1 in 2 of us are going to die of heart disease, the rest of us of cancer. I think we better have a strategy for both. I’m not waiting around for either. As they said about the great Theodore Roosevelt, “He didn’t say charge, he said, follow me.”
There are some good take home messages in this article:
1. Cancer treatments should be personalised. Cancer prevention strategies are more universal. “the illness has come to be seen as a complex of diseases for which personalized treatments might offer the best chances of success.”
2. Cancer is almost certainly mutifactorial….but DNA mutations and altered energy production (from damaged mitochondria) are almost certainly involved.
3. Cancer cells don’t use oxygen for metabolism, they prefer to use anaerobic pathways involving glucose.

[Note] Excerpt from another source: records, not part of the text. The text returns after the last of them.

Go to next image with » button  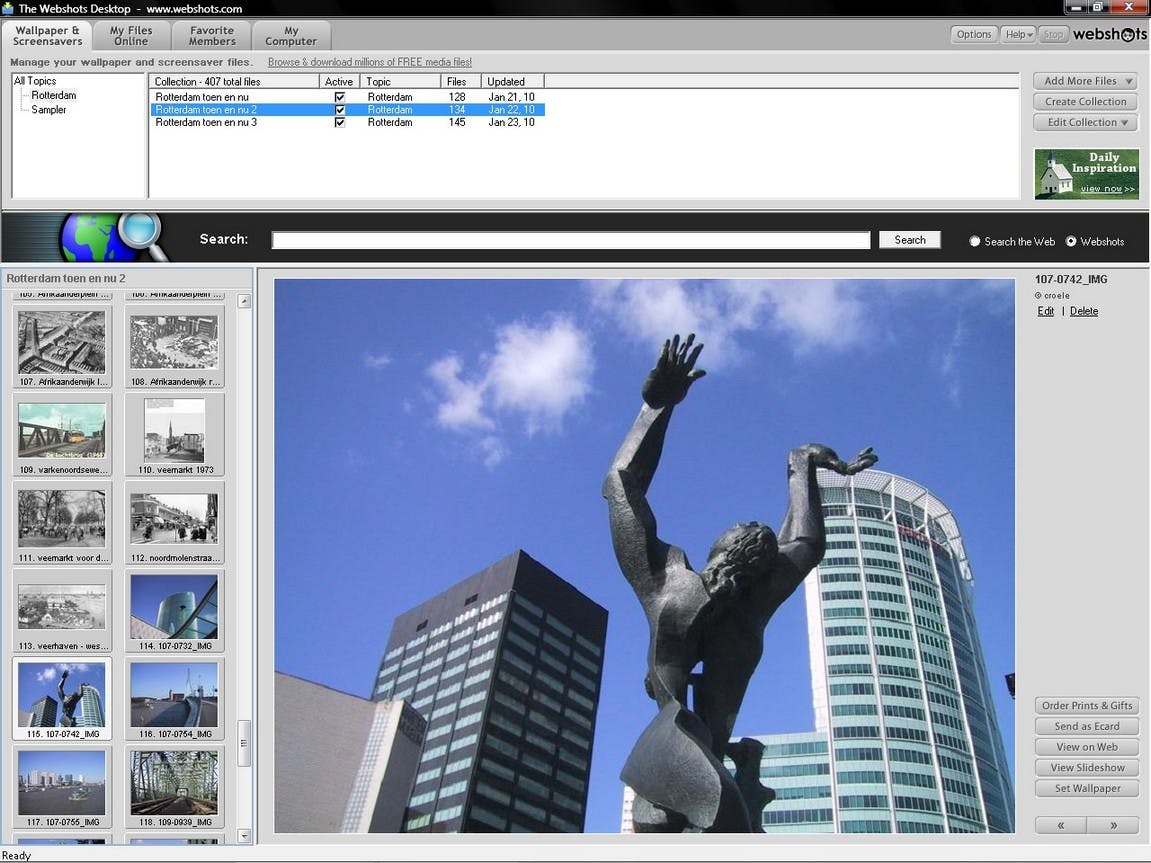(x=1113, y=825)
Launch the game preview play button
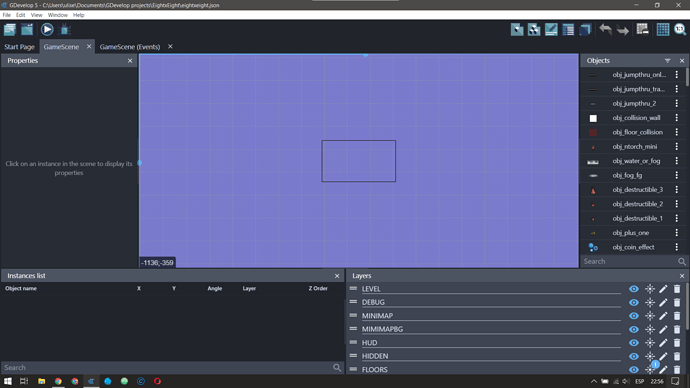Viewport: 690px width, 388px height. pos(47,29)
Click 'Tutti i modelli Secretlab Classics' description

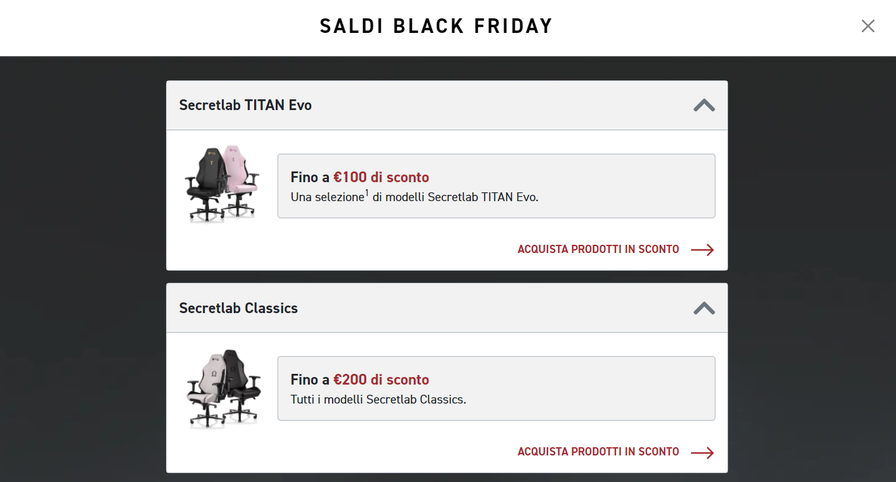coord(378,399)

4. Limiting glucose for fermentation is an “overlooked aid” in treatment of cancer.
5. Abnormal metabolism in the mitochondria is definitely involved in cancer. “More recent research shows that the introduction of mutations in mitochondrial DNA (former single-celled organisms that our cells eventually engulfed, mitochondria have their own genetic material) reduces the tumour protection purportedly provided by normal mitochondria.”
6. Nutritional therapies should be part of any cancer protocol “Seyfried is sceptical that medicines alone will cure cancer. Instead he and many of his colleagues — including Dr. Eugene Fine from the Albert Einstein College of Medicine and University of Pittsburgh neurosurgeon Dr. Joseph Maroon — are focusing on the potential of dietary approaches to contain the disease.”

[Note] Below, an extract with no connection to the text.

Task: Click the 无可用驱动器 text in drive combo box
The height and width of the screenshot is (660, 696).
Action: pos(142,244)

7. Low sugar diets and intermittent fasting are the key. “It’s intended to starve cancer cells of the glucose they use for fermentation. The drugs we have now are so toxic and there’s no reason people should have to be poisoned to be healthy. There are a number of studies, including those we’ve published, showing a direct relationship between the ketogenic diet and slowed tumour growth,” says Seyfried, also citing the work of Dr. Valter Longo, of the University of Southern California’s Davis School of Gerontology. That work shows that low-calorie diets are linked with slowed tumour growth and improved response to chemotherapy. “Why spend all this money going after all these different pathways involved in cancer when you can simply go after the key fuels?” Seyfried asks.